Why this matters: Determines retry strategy and chunk size. Typical answer: Support mobile networks with frequent disconnections Architecture impact: Aggressive resumability, smaller chunks, offline queue
Question 3: Sync Direction
Download only, upload only, or bidirectional sync?
Why this matters: Bidirectional sync requires conflict resolution. Typical answer: Full bidirectional sync Architecture impact: Need vector clocks or similar for conflict detection
Question 4: Consistency Model
Is eventual consistency acceptable? How should conflicts be resolved?
Why this matters: Determines sync algorithm complexity. Typical answer: Eventual consistency with automatic conflict resolution Architecture impact: Last-writer-wins or merge strategies needed
Stating assumptions
Based on this, I will assume: files up to 50GB, unreliable mobile networks, bidirectional sync, eventual consistency with last-writer-wins for conflicts, and need to support iOS/Android/Desktop.
The Hard Part
Say this out loud
The hard part here is handling partial failures gracefully - ensuring data integrity when transfers are interrupted at any point, and resolving conflicts when the same file is modified on multiple devices.
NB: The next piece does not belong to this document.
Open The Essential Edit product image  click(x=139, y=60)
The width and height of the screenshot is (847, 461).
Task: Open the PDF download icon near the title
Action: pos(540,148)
Why this is genuinely hard:
- 1.Partial Upload Problem: Client uploads 90% of file, then crashes. Server has incomplete data. How do we resume without re-uploading everything?
- 2.Completion Ambiguity: Upload finishes, server commits, but ACK never reaches client. Client retries, potentially creating duplicates.
- 3.Conflict Detection: File modified on phone (offline) and laptop (online) simultaneously. Which version wins? Can we merge?
- 4.Integrity Verification: How do we know the file was not corrupted in transit? Checksums at what granularity?
- 5.State Recovery: App crashes mid-sync. On restart, what is the state of each file? Need durable progress tracking.
Common mistake
Candidates often design for the happy path only. Production file sync must handle: network timeout mid-chunk, app killed by OS, disk full, server returns 500 after partial upload, clock skew between devices.
The fundamental challenge:
File sync is a distributed systems problem disguised as a simple CRUD operation. Each device is a node that can modify data independently, and we need to reconcile state across all nodes.
Scale and Access Patterns
Let me analyze the scale and patterns this library must handle.
| Dimension | Value | Impact |
|---|---|---|
| Max file size | 50 GB | Must use chunked transfer, cannot buffer in memory |
| Min file size | 1 KB | Many small files need batching for efficiency |
What to say
The library must handle bimodal file sizes - many small files (documents) and occasional large files (videos). This requires different optimization strategies: batching for small files, chunking for large files.
Access Pattern Analysis:
- Download patterns: Usually sequential, can benefit from prefetching - Upload patterns: Often bursty (user saves multiple files) - Sync patterns: Mostly no-change (polling finds nothing new) - Conflict rate: Low (less than 1% of syncs) but must handle gracefully
Chunk size selection:
- Too small (64KB): 50GB file = 780,000 chunks = massive overhead
- Too large (100MB): One failure = 100MB retransmitHigh-Level Architecture
The library has three main components: Transfer Engine, Sync Engine, and State Manager.
What to say
I will design this as a layered library with clear separation: low-level transfer primitives, sync logic built on top, and persistent state management throughout.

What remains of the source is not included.